E così mi trovo in quest’ultima mattina, senza sapere se ci sarà un’altra diade, ma contento di quello che già c’è stato… Contento?… Non posso nascondermi che in questo momento sento inquietudine, un po’ di insoddisfazione, un po’ di paura che – ora che il ritiro va a concludersi – stia già scivolando verso schemi che mi hanno già imprigionato in passato. Sedermi sulla panchina per osservare tutto questo mi dà un po’ d’ansia, anzi fastidio. Ma non c’è altro da fare, il gong non suona ancora, mi siedo e guardo e penso a questa inquietudine… Poi devo essermi assopito o distratto per qualche secondo, e quando rialzo lo sguardo davanti a me vedo ancora le stesse immagini ma… non c’è inquietudine! Come vedere lo stesso film ‘di paura’ togliendo l’audio o la musica di sottofondo: scorrono le stesse immagini, ma non fanno effetto.
È tutto un po’ strano ma allo stesso tempo normale. È successo d’improvviso, non mi rendo ancora conto che l’Essere o la Consapevolezza o quella qualsiasi cosa che per una settimana è stata invocata nei koan che risuonavano in sala, è venuta a visitarmi ora senza invito, misteriosamente e silenziosamente.
Con un tempismo anch’esso inspiegabile suona subito il gong che chiama alla diade che sarà davvero l’ultima. Solo il tempo, nella prima fase, di condividere quello che ho appena scritto e che non avevo ancora ben compreso… Poi mi si sono fermate le parole, e non ce ne sono state altre. Il resto della diade è stata pura Magia, e così quel che restava del ritiro.
Grazie ❤
G.
Sergio:
L’inquietudine di cui parla G. mi ha ricordato alcuni passi da ‘Il Libro dell’Inquietudine’ di Fernando Pessoa:
“Ho creato in me varie personalità.

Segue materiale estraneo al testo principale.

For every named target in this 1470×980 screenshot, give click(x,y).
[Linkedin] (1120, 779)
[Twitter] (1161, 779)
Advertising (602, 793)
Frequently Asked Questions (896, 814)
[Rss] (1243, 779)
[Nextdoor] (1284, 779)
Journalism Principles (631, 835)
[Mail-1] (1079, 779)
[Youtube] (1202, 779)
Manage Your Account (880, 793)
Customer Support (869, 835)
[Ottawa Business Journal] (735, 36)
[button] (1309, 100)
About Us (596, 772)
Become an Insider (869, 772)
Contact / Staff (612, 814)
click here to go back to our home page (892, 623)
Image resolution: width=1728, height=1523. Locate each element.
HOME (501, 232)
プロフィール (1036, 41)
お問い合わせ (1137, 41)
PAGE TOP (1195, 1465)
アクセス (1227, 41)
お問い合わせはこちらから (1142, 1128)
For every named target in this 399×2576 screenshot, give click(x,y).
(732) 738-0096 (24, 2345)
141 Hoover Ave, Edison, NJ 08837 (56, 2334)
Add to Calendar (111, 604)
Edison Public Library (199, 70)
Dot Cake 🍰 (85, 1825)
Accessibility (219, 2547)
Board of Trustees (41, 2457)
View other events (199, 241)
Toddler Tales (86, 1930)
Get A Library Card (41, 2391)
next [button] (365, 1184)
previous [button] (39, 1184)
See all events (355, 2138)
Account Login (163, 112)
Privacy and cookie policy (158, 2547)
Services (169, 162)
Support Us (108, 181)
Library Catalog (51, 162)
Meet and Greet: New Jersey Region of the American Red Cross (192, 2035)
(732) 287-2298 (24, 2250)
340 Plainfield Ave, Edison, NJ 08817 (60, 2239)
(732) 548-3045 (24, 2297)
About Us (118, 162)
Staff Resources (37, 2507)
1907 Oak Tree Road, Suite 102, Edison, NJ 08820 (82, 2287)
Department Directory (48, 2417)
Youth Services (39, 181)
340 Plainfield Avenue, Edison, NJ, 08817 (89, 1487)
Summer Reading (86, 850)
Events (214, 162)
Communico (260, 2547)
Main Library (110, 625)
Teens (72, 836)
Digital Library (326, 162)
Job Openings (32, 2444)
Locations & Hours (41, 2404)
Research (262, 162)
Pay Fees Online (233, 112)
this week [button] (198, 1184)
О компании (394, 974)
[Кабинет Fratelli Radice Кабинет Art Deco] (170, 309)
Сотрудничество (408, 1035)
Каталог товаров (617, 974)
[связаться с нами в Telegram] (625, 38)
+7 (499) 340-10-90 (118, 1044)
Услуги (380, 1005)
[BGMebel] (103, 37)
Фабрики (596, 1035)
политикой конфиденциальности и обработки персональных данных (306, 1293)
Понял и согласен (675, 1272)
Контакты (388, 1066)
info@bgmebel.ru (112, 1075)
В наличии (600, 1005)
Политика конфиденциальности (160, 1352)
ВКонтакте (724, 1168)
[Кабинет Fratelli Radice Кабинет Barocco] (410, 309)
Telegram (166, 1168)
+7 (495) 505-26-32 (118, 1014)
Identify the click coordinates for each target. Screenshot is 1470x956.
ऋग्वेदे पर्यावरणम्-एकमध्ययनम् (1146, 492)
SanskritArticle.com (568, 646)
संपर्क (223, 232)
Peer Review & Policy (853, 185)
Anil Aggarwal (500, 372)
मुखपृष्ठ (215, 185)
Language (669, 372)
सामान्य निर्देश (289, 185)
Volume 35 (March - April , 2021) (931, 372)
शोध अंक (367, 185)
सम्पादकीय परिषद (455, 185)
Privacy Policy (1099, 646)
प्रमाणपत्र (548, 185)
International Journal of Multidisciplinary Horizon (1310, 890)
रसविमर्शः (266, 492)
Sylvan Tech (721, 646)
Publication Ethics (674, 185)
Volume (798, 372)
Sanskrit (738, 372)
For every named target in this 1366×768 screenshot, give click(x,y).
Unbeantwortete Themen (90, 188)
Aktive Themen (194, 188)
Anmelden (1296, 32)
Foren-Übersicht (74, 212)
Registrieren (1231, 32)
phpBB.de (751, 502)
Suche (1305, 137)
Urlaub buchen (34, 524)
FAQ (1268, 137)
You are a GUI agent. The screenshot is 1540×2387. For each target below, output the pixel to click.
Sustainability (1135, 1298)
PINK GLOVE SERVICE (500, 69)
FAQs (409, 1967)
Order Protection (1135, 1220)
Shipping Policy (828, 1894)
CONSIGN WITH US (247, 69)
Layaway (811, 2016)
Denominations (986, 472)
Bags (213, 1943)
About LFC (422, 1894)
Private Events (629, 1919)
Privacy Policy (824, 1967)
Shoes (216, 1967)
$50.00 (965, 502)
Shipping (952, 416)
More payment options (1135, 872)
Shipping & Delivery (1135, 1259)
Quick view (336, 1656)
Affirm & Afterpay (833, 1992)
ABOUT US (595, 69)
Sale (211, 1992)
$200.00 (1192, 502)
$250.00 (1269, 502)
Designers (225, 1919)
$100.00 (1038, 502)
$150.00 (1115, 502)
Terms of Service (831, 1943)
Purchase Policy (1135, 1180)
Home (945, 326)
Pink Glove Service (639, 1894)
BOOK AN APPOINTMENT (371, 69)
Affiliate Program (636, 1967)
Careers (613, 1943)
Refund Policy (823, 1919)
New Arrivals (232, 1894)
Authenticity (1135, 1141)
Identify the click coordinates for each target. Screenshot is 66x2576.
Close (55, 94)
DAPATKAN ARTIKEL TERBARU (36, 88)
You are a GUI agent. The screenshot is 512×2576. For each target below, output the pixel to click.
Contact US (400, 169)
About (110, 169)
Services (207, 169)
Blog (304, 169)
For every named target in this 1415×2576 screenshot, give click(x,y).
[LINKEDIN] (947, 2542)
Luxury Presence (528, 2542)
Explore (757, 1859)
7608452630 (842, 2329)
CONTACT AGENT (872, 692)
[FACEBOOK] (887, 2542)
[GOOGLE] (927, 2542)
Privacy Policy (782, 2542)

Creo costantemente personalità. Ogni mio sogno, appena lo comincio a sognare, è incarnato in un’altra persona che inizia a sognarlo, e non sono io.
Per creare, mi sono distrutto; mi sono così esteriorizzato dentro di me che dentro di me non esisto se non esteriormente. Sono la scena viva sulla quale passano svariati attori che recitano svariati drammi”.
“Se penso, tutto mi sembra assurdo; se sento, tutto mi sembra strano; se voglio, è qualcosa in me a volere qualcosa. Ogni volta che in me c’è azione, mi accorgo che non sono stato io ad agire. Se sogno, mi sembra di essere stato scritto; Se sento, mi sembra di essere dipinto; se voglio, mi sembra di essere stato messo su un veicolo come mercanzia da spedire, e di andare con un movimento che credo mio, verso dove non ho voluto andare se non dopo esserci stato”.
“Inquietezza è propriamente lo stato di chi, o per malattia, o per sospetto di futuro danno, sta con l’animo turbato, né sa trovar quiete. Inquietudine è più specialmente l’effetto che fa l’inquietezza sull’animo nostro. «Ho un monte di inquietudini che mi tengono in continua inquietezza»”.